The rationale provided by Board President Diane Creasy is that as of last year, cabinet-level administrators began working 230 days instead of their previously contracted 222, in part to compensate for layoffs in the district's administrative staff.
"The current contract requires payment for these additional days at the end of each fiscal year," Creasy said in a letter to district staffers. "These additional days are now being included as normal workdays in the new contract agreement," at no extra cost to the district.
Additionally, said Creasy, the change will bring cabinet adminstrators' salary schedule in line with that of other district management staff. "To date, the Superintendent and Cabinet administrators are the only MPUSD employees that do not receive an annual step increase," Creasy said. This move, as justified by the board, would establish a uniform step increase system for everyone employed by the district.
"When I began teaching here 26 years ago, there were 24 music teachers [in MPUSD]," recalls Wright, a longtime music instructor in the district. "Now, there are five left." With such a shortage of educators, Wright has a hard time understanding how a salary increase to administrators, who make more than teachers to begin with, is justified.
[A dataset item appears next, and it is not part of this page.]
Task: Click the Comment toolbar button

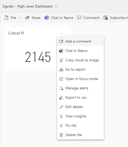Action: pyautogui.click(x=89, y=18)
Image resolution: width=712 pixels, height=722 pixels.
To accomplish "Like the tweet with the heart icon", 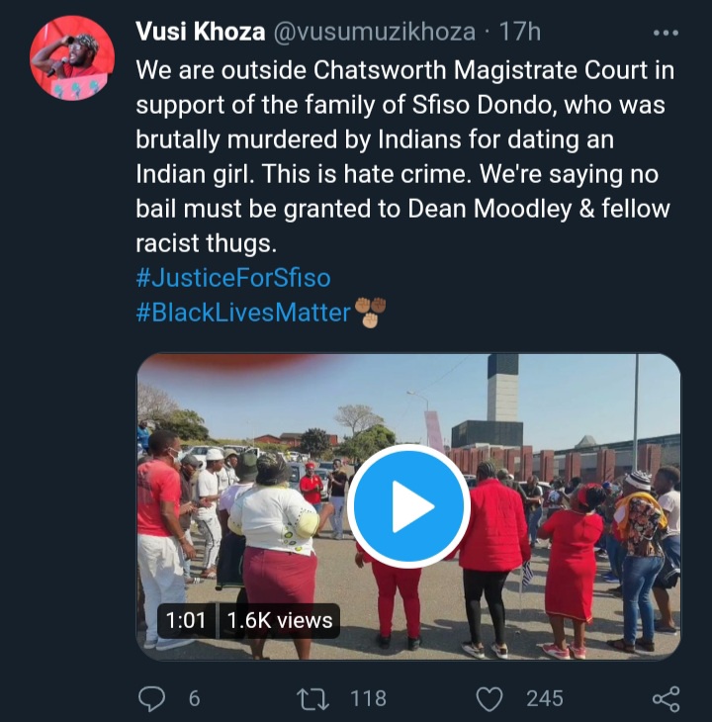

The amount of the increase—rather paltry in the context of a $55 million annual budget—isn't as important to Wright and his colleagues as the message it seems to send: That administrators are worth more than teachers. "I don’t begrudge anyone getting compensation for doing work," Wright says, "but why are a select few getting an increase?" He and others will be on hand at tonight's board meeting in Del Rey Oaks to share these sentiments with the board.
The Monterey Peninsula Unified School District Board of Education meets tonight at 7:00 pm at the Instructional Materials Center, 540 Canyon del Rey in Del Rey Oaks




Comments
So five people are sharing $56,000 for six extra days of work. That is $11,200 each, $1867 a day. For six extra days! Unbelievable. While teachers salaries have been stagnate for decades. Following the national trend since Reagan, of middle and working class people getting poorer, the rich keep getting ridiculously more wealthy at the expense of the American Dream.
Even assuming that these people deserve raises, they still shouldn't be giving themselves raises. At a time when everyone in the school system should be exercising financial restraint -- and most people are -- these people are instead paying themselves more so that they can maintain some sort of status quo.
Again, if you want to think of yourself as being some kind of great leader who is charged with improving the school district, you can start by forgoing a bonus so that a few teachers can keep their jobs.
You have government thieves on one side and over one million illegal alien kids you feel we are obligated to educate. My grandparents lived in Carmel for over 40 years, so I know from your perspective, California is still a nice place to live. You are living in a bubble and you will be the last to know the true state of the state. Not until Mexican gang members show up on your pristine lawns to take what you have and slit your throats will you realize what your representative Bill Monning has inflicted on the rest of the state.
He voted against the citizens of California when he voted against a bill to use eVerify in the stateand against the bill to allow police to turn over gangbangers to ICE.